FRIMAS FÉERIQUE
Texte de Michel Bourassa
Dans mon Yamachiche champêtre, en cet avant-midi du 14 janvier 2019, dès
que j’emprunte la rue en fer à cheval où j’habite, mes yeux se lèvent
vers le ciel pour apercevoir la brume d’humidité que mère Nature avait
daigné envoyer pendant la nuit afin de border toute la végétation d’un
frimas de neige protecteur et ainsi lui porter toute l’attention qui lui
est coutumière.
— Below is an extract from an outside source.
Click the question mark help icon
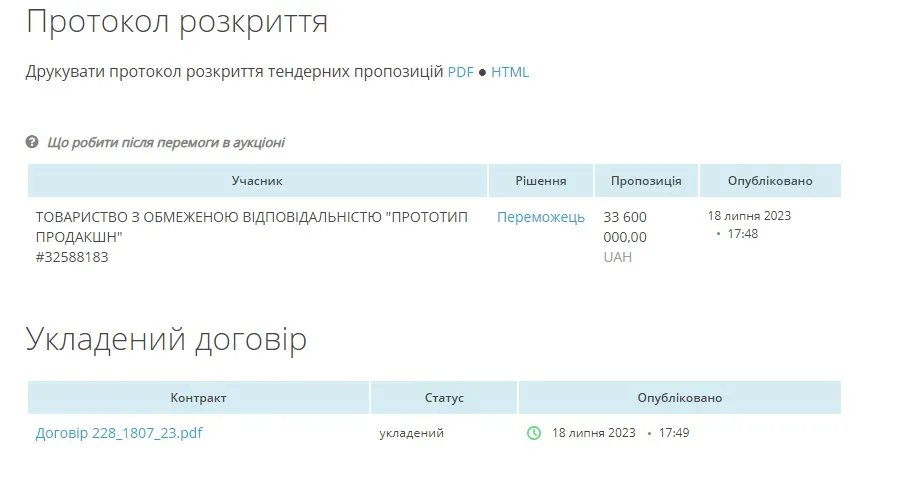This screenshot has height=481, width=905. [x=32, y=142]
Les arbres et les arbustes sont les premiers à
bénéficier de la blancheur de cette bienveillance maternelle dans cette
nature si fragile lors de leur réveil et ce vêtement givré enrobant
chacune de leurs branches, chacun de leurs rameaux et chacun de leurs
bourgeons, ajoute de la magie à leur beauté déjà reconnue.
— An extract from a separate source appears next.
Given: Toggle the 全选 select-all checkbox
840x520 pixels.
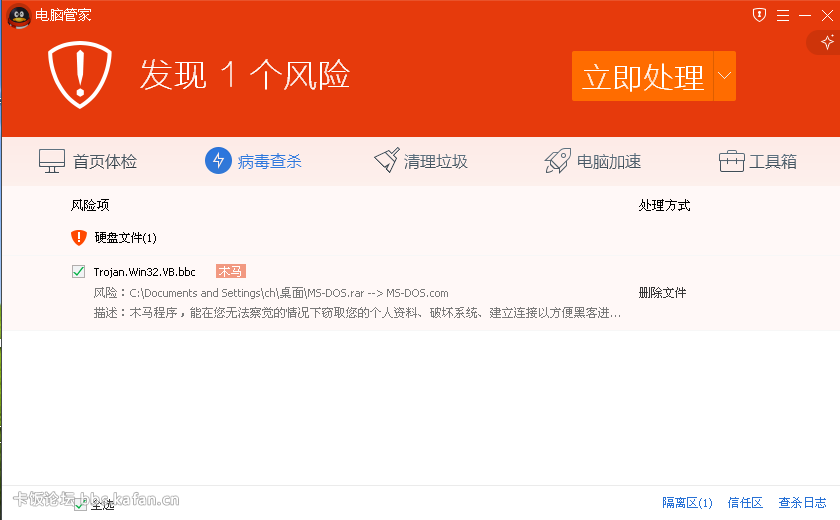Looking at the screenshot, I should click(x=80, y=504).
La lactée vision passagère sur ces êtres végétaux devient une féerie
très ensorcelante en la figeant dans le temps lors de ces quelques
instants matinaux. Dans cette froidure facilement tolérable pour le
visage, mes pas me dirigent vers d’autres merveilleux tableaux dont
celui qui éblouit par la présence d’innombrables et gigantesques ouates
nuageuses entremêlées d’infimes espaces bleutés dans le firmament, les
dites ouates formées instantanément en se séparant de l’immense masse
grisâtre, laquelle semble demeurer immobile à l’ouest. Ces nuées à
densité élevée laissent peu de chance au soleil à venir se mêler à la
féerie et ses efforts déployés se remarquent à peine par quelques rayons
à reflets frileux qui se faufilent entre certains colossaux oreillers du
grand lit de l’azur. Plus bas, la brume s’acharne à occuper l’espace
aérien et il est impossible de traverser son mur, même avec des
jumelles.
Sans s’en rendre compte, le duvet du frimas a uniformisé, ou presque,
toutes les espèces ligneuses pour les envoyer dans l’anonymat, et c’est
la raison pour laquelle ce dit frimas commence a libérer chacun des
membres qu’il occupe pour aller choir au sol et ainsi avoir fait, comme
toujours, œuvre utile pendant son passage. Chacun des corps boisés
reprend peu à peu son identité, même s’il a grandement apprécié ce geste
venu le parer et le protéger pour quelques heures, reprenant son essence
dans cette vie terrestre. La magie de ce spectacle approche de son
dénouement par la chute de cette eau frimassée, côtoyant les vastes
champs drapés de neige moelleuse.
L’hiver a, de temps à autres, un de ces beaux moments, même si,
malheureusement, le froid en déprime plusieurs.